Campus Crusade at 30

Bill Bright thinks the Lord will tarry.

In 1951, when William R. Bright was a young and successful fancy-foods manufacturer in Los Angeles, he and his wife, Vonette, felt called to full-time Christian work. They launched an evangelism ministry at the nearby UCLA campus. Recently, 30 years and 150 countries later, Bright looked back on the diverse worldwide organization, Campus Crusade for Christ International, and predicted the best was still ahead:

“It is inconceivable to me that God, who is not willing that any should perish … would come and terminate the harvest—the greatest spiritual harvest in the history of the world,” he told hundreds of present and former staff and ministry friends attending an anniversary dinner at Crusade’s Arrowhead Springs headquarters near San Bernardino.

Believing that Christ’s return is not imminent because God wants to save more souls, Bright is gearing up his staff of more than 14,500 to lead at least a billion persons to the Lord during the 1980s. Emphasizing the crusade’s concept of “spiritual multiplication,” Bright announced these plans for the decade: acceleration of present programs, including multilanguage radio broadcasts; expanded use of the film Jesus for worldwide evangelism; establishment of additional centers to train pastors and lay leaders in evangelism and discipleship methods; and development of a Bible-based international graduate university on property already acquired near San Diego.

Burgeoning from its original thrust to campus leaders during the 1950s, Campus Crusade now ministers not only to the college world but also to churches, high-school students, families, prisoners, military personnel, athletes, and business and professional leaders. Other branches, Bright reminded, include communicating the faith through music and drama, and the unique Agape program, through which Christian professionals such as physicians, nurses and teachers use their skills in a spiritual outreach in Third World countries.

Though there has been much growth since the humble beginning at UCLA 30 years ago, there has been no change in the crusade’s basic principles, Bright insisted. The goal is to obey the Great Commission; there has always been financial disclosure and no big cash reserves (administrative and fund-raising expenses have for years been 9 percent and 7 percent, respectively); nearly all staff members, the Brights included, raise their own support for modest fixed salaries. The work is interdenominational, but it is not a church.
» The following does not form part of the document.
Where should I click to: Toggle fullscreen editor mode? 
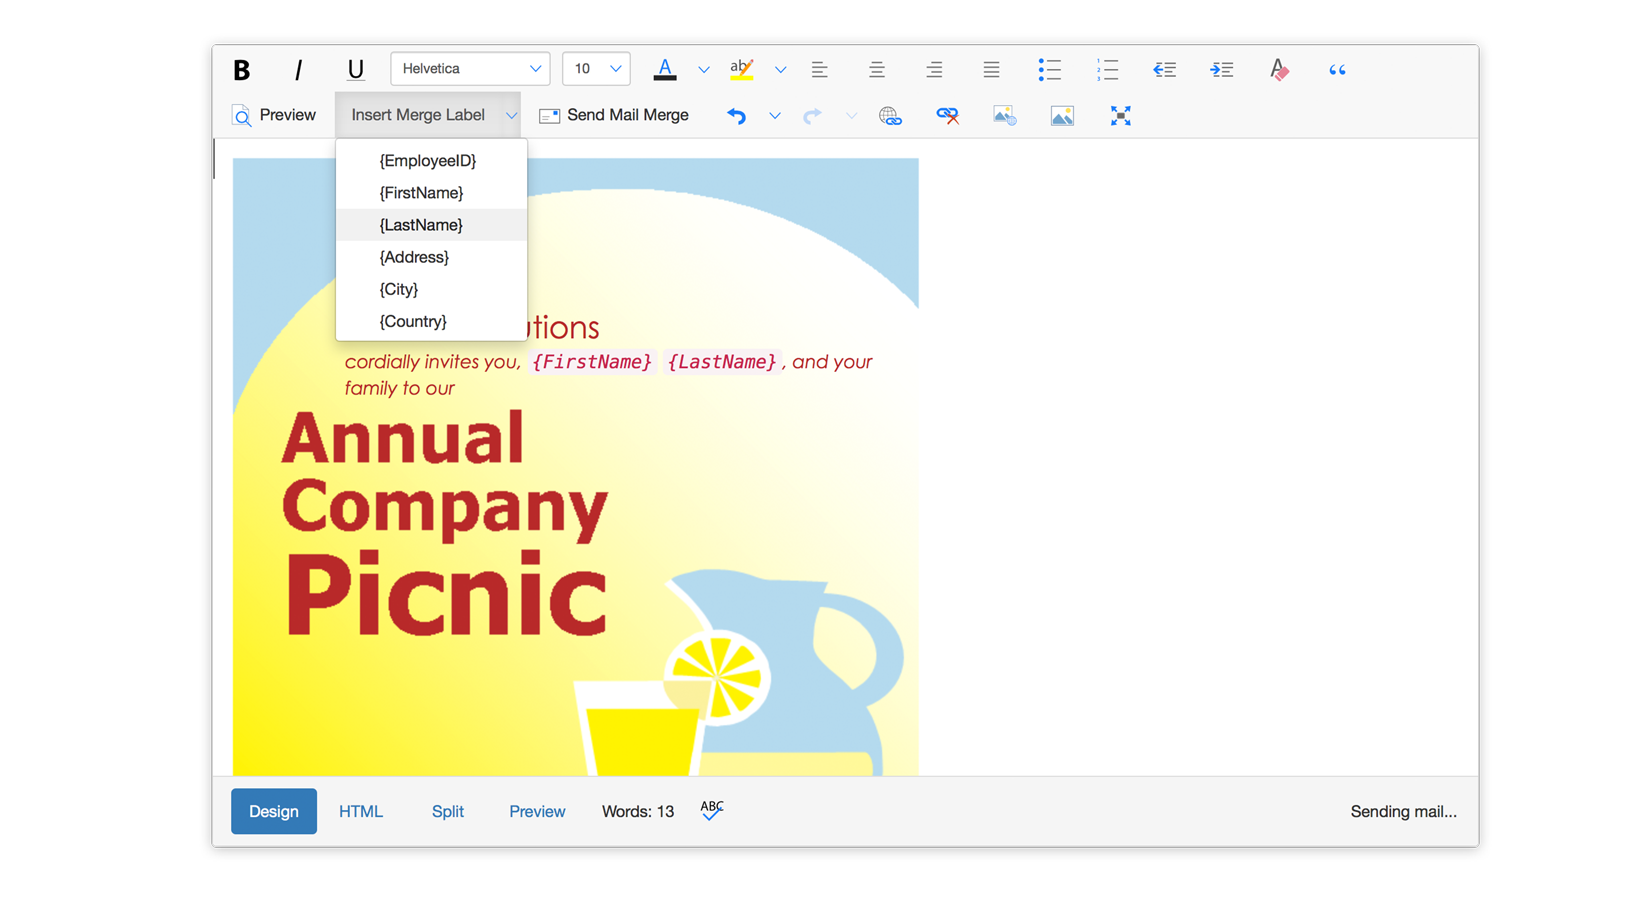[x=1120, y=116]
If Bright has relaxed the timetable a bit for completing the “Here’s Life, World” evangelism thrust to reach everyone with the gospel, it is because he believes the Lord will tarry and that righteousness exalts the nation and heals the land. In the thirtieth anniversary issue of Worldwide Challenge magazine, Bright reckoned that the “Here’s Life, America” campaign caused a reportedly dramatic drop in crime in 1976 and 1977—the years “Here’s Life” campaigns were held in all but three of America’s major cities.

“Further,” declared Bright, “the divorce rate, which had been accelerating rapidly, leveled off in 1976 and 1977, according to the National Center for Health Statistics. Surely this is God’s doing. To Him be all the glory.…”

Today “Here’s Life, World” encircles the globe; Bright paused only a moment to look back. What of the future? he was asked.

He told a reporter, “What we have seen thus far is just the introduction, the prelude, to a movement that will accomplish may times more … than anything done so far.”

Church Of God Puts ‘Charlie Brown’ On Tv

It begins with Charlie Brown. It ends with Charlie Brown. It does not focus on a central, charismatic personality, and it has no solicitations for money. “The Doctor Is In,” a 58-minute special produced by the Church of God, is not typical religious television.

“The Doctor” is a $500,000 project taken on by the small, Anderson, Indiana-based denomination. Produced by the denomination’s Mass Communication Board, the program is based on the premise that too much religious television is watched only by persons who are already religious. The Church of God—with the aid of Charlie Brown and Lucy of the “Peanuts” cartoon strip—is taking a “one-time shot” at the national unchurched audience. It will air in nearly 200 cities during the period of January through April.

Charles Schulz, creator of “Peanuts,” grew up in the Church of God and continues to support it. He agreed not only to do animation for the television special, but to appear on camera. Besides Charlie Brown and his creator, the program will feature singers Bill and Gloria Gaither, Church of God pastors, and interviews with inmates at an Indiana prison.